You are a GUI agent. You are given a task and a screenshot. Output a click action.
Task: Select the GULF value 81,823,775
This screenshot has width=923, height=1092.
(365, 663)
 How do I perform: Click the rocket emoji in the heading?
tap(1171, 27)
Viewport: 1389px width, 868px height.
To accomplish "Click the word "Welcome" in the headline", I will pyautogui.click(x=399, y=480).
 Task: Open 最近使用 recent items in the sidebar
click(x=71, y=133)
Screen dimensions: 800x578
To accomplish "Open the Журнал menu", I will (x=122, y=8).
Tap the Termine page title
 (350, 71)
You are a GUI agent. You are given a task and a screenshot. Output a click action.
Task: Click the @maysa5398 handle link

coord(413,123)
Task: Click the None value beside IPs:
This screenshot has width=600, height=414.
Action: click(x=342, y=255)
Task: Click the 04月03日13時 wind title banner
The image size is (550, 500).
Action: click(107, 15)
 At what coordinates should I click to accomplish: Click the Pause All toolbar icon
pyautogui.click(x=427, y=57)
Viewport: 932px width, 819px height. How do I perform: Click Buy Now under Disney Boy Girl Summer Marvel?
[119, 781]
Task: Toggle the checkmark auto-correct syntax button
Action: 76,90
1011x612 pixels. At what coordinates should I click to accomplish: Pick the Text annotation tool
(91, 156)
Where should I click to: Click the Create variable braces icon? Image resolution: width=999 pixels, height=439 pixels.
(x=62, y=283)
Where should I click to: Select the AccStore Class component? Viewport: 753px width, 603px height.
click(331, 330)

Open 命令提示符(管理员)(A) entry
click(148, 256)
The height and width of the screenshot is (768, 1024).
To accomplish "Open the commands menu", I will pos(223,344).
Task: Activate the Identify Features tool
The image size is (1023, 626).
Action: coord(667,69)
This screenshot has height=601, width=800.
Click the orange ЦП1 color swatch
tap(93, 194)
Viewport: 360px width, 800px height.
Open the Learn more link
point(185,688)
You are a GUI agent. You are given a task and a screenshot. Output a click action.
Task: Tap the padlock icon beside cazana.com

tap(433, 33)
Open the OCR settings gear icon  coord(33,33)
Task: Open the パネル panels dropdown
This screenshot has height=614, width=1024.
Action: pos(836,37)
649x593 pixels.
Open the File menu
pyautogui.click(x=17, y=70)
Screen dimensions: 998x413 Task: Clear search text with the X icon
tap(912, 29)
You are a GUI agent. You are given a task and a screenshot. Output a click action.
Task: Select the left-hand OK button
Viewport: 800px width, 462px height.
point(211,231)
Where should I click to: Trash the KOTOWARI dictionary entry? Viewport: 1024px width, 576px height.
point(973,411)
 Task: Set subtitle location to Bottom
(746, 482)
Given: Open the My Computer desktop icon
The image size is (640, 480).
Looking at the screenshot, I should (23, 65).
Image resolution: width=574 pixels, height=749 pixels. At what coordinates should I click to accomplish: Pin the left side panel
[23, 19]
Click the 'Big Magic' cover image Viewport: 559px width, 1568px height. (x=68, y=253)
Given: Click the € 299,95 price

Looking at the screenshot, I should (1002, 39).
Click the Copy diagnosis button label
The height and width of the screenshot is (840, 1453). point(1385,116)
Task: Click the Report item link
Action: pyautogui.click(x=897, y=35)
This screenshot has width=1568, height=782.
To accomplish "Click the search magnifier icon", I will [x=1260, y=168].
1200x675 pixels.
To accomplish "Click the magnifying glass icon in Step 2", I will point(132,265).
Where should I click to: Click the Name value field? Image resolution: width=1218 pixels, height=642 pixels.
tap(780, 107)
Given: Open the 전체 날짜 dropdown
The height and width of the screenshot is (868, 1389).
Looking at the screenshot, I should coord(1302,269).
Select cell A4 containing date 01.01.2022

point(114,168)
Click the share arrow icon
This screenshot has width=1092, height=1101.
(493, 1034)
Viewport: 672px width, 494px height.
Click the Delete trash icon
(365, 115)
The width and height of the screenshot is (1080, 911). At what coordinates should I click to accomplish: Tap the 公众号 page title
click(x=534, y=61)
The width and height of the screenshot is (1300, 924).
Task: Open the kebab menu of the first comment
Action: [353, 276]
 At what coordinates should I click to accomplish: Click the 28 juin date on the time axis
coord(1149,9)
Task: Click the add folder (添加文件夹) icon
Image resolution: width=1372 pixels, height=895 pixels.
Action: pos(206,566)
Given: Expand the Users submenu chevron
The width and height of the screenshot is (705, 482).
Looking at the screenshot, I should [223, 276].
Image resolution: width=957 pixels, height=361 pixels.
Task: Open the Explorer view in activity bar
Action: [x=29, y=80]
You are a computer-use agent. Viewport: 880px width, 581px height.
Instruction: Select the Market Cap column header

EXERCISE PROMPT: Could you reproduce every record exactly as written?

TASK OUTPUT:
You are a GUI agent. You are given a task and a screenshot. Output a click action.
Task: Select the GULF value 81,823,775
This screenshot has width=923, height=1092.
(365, 663)
 How do I perform: Click the rocket emoji in the heading?
tap(1171, 27)
Viewport: 1389px width, 868px height.
To accomplish "Click the word "Welcome" in the headline", I will pyautogui.click(x=399, y=480).
 Task: Open 最近使用 recent items in the sidebar
click(x=71, y=133)
Screen dimensions: 800x578
To accomplish "Open the Журнал menu", I will (x=122, y=8).
Tap the Termine page title
 (350, 71)
You are a GUI agent. You are given a task and a screenshot. Output a click action.
Task: Click the @maysa5398 handle link

coord(413,123)
Task: Click the None value beside IPs:
This screenshot has width=600, height=414.
Action: click(x=342, y=255)
Task: Click the 04月03日13時 wind title banner
The image size is (550, 500).
Action: click(107, 15)
 At what coordinates should I click to accomplish: Click the Pause All toolbar icon
pyautogui.click(x=427, y=57)
Viewport: 932px width, 819px height. How do I perform: Click Buy Now under Disney Boy Girl Summer Marvel?
[119, 781]
Task: Toggle the checkmark auto-correct syntax button
Action: 76,90
1011x612 pixels. At what coordinates should I click to accomplish: Pick the Text annotation tool
(91, 156)
Where should I click to: Click the Create variable braces icon? Image resolution: width=999 pixels, height=439 pixels.
(x=62, y=283)
Where should I click to: Select the AccStore Class component? Viewport: 753px width, 603px height.
click(331, 330)

Open 命令提示符(管理员)(A) entry
click(148, 256)
The height and width of the screenshot is (768, 1024).
To accomplish "Open the commands menu", I will pos(223,344).
Task: Activate the Identify Features tool
The image size is (1023, 626).
Action: coord(667,69)
This screenshot has height=601, width=800.
Click the orange ЦП1 color swatch
tap(93, 194)
Viewport: 360px width, 800px height.
Open the Learn more link
point(185,688)
You are a GUI agent. You are given a task and a screenshot. Output a click action.
Task: Tap the padlock icon beside cazana.com

tap(433, 33)
Open the OCR settings gear icon  coord(33,33)
Task: Open the パネル panels dropdown
This screenshot has height=614, width=1024.
Action: pos(836,37)
649x593 pixels.
Open the File menu
pyautogui.click(x=17, y=70)
Screen dimensions: 998x413 Task: Clear search text with the X icon
tap(912, 29)
You are a GUI agent. You are given a task and a screenshot. Output a click action.
Task: Select the left-hand OK button
Viewport: 800px width, 462px height.
point(211,231)
Where should I click to: Trash the KOTOWARI dictionary entry? Viewport: 1024px width, 576px height.
point(973,411)
 Task: Set subtitle location to Bottom
(746, 482)
Given: Open the My Computer desktop icon
The image size is (640, 480).
Looking at the screenshot, I should (23, 65).
Image resolution: width=574 pixels, height=749 pixels. At what coordinates should I click to accomplish: Pin the left side panel
[23, 19]
Click the 'Big Magic' cover image Viewport: 559px width, 1568px height. (x=68, y=253)
Given: Click the € 299,95 price

Looking at the screenshot, I should (1002, 39).
Click the Copy diagnosis button label
The height and width of the screenshot is (840, 1453). point(1385,116)
Task: Click the Report item link
Action: pyautogui.click(x=897, y=35)
This screenshot has width=1568, height=782.
To accomplish "Click the search magnifier icon", I will [x=1260, y=168].
1200x675 pixels.
To accomplish "Click the magnifying glass icon in Step 2", I will point(132,265).
Where should I click to: Click the Name value field? Image resolution: width=1218 pixels, height=642 pixels.
tap(780, 107)
Given: Open the 전체 날짜 dropdown
The height and width of the screenshot is (868, 1389).
Looking at the screenshot, I should coord(1302,269).
Select cell A4 containing date 01.01.2022

point(114,168)
Click the share arrow icon
This screenshot has width=1092, height=1101.
(493, 1034)
Viewport: 672px width, 494px height.
Click the Delete trash icon
(365, 115)
The width and height of the screenshot is (1080, 911). At what coordinates should I click to accomplish: Tap the 公众号 page title
click(x=534, y=61)
The width and height of the screenshot is (1300, 924).
Task: Open the kebab menu of the first comment
Action: [353, 276]
 At what coordinates should I click to accomplish: Click the 28 juin date on the time axis
coord(1149,9)
Task: Click the add folder (添加文件夹) icon
Image resolution: width=1372 pixels, height=895 pixels.
Action: pos(206,566)
Given: Expand the Users submenu chevron
The width and height of the screenshot is (705, 482).
Looking at the screenshot, I should [223, 276].
Image resolution: width=957 pixels, height=361 pixels.
Task: Open the Explorer view in activity bar
Action: [x=29, y=80]
You are a computer-use agent. Viewport: 880px width, 581px height.
Instruction: Select the Market Cap column header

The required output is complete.